- Supplied passage -
□ □ □ □

# Training tips?



## abratforarat (Jan 12, 2014)

So, I've been trying to train my dog Jewels, but it won't stick. If you read the post: my poor Finn, you would know I now only have one dog and now we are worried that Jewels will get hit too, so I go out with him so he can to the bathroom and not get hit by a car, but the problem is ne is so attached to me 
he just stays by my side, I know better than to him out himself because in the last decade two dogs and one cat got hit by a car, by the same person
and this is a private rode to! I want to be a animal trainer and I want to train him to go but I don't know how, I've been trying and thinking but I 
can't come up with anything and I don't want to look it up because it will come up with stupid stuff, so any tips will be appreciated!

Thanks for taking the time to read this!


----------



## silverfox (Aug 29, 2013)

How big of a yard do you have? I know of someone who had acres of land and a small dog. He trained the dog to never leave an area that was marked out by little red flags, like those the gas company uses to mark pipelines. If you staked out a small space of at least 10square feet, you should be able to train your dog to stay within the area. Will take a while though and you'll have to make sure the dog knows the stay command very well.


----------



## abratforarat (Jan 12, 2014)

Great idea! I'm still a kid so I'll have to ask my mum. I have 3 acres so it should be possibly. Thanks a lot!


----------



## NikiLee (Apr 2, 2014)

□ □ □ □

- Entries -

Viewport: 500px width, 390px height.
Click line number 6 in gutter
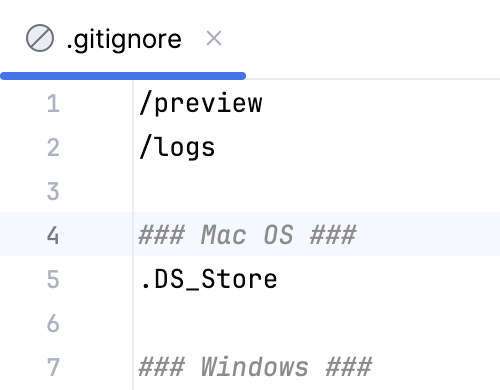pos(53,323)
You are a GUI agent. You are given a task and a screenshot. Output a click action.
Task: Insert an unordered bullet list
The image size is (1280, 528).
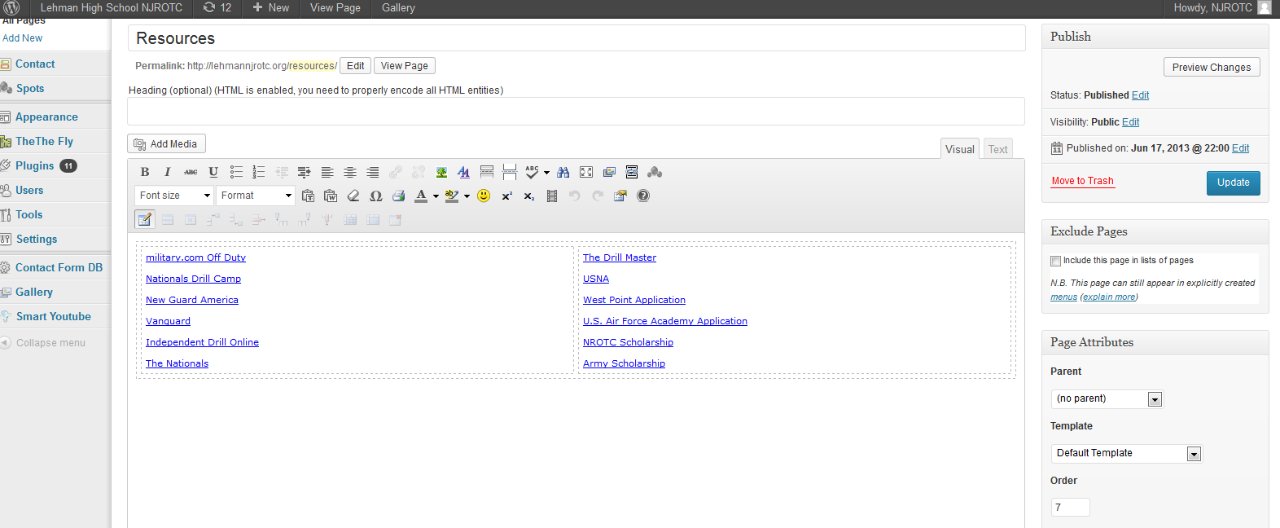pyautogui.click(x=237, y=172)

□ □ □ □

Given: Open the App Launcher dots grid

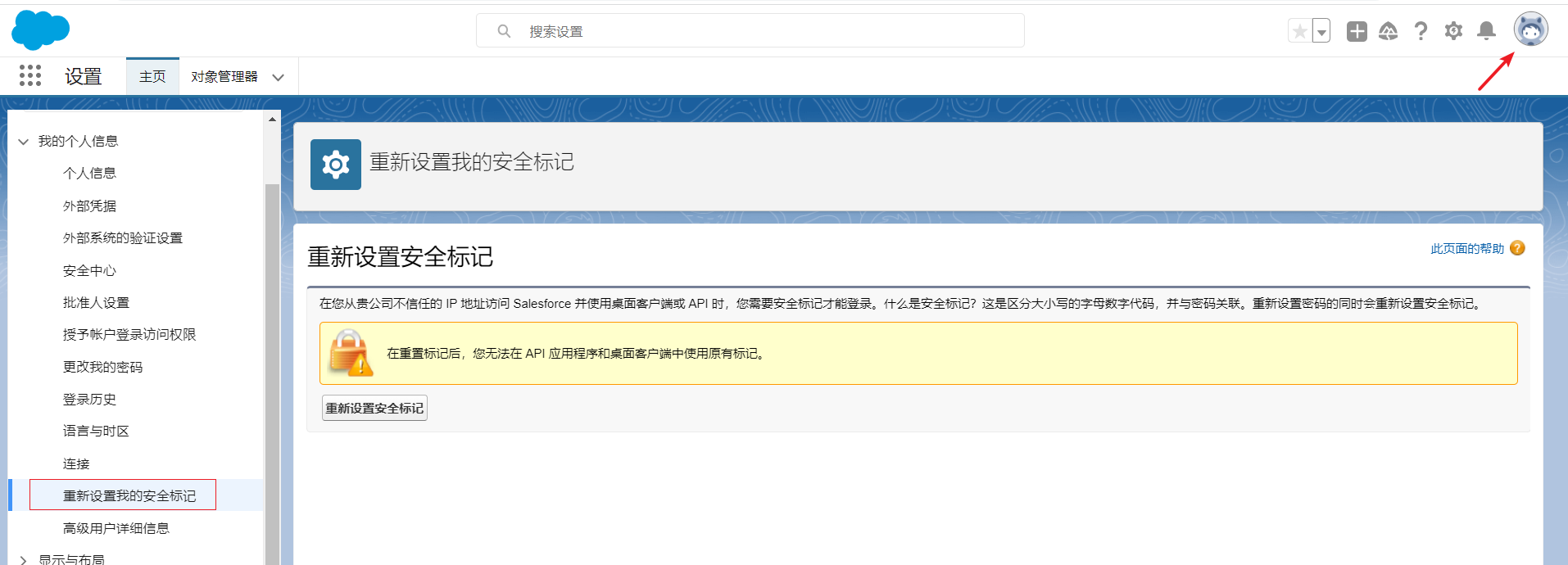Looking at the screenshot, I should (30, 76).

□ □ □ □

- Direction -
Copy the stretch of the dog-training thread from "## silverfox (Aug" through "command very well.", substituting "yellow" for "red".

- Written answer -
## silverfox (Aug 29, 2013)

How big of a yard do you have? I know of someone who had acres of land and a small dog. He trained the dog to never leave an area that was marked out by little yellow flags, like those the gas company uses to mark pipelines. If you staked out a small space of at least 10square feet, you should be able to train your dog to stay within the area. Will take a while though and you'll have to make sure the dog knows the stay command very well.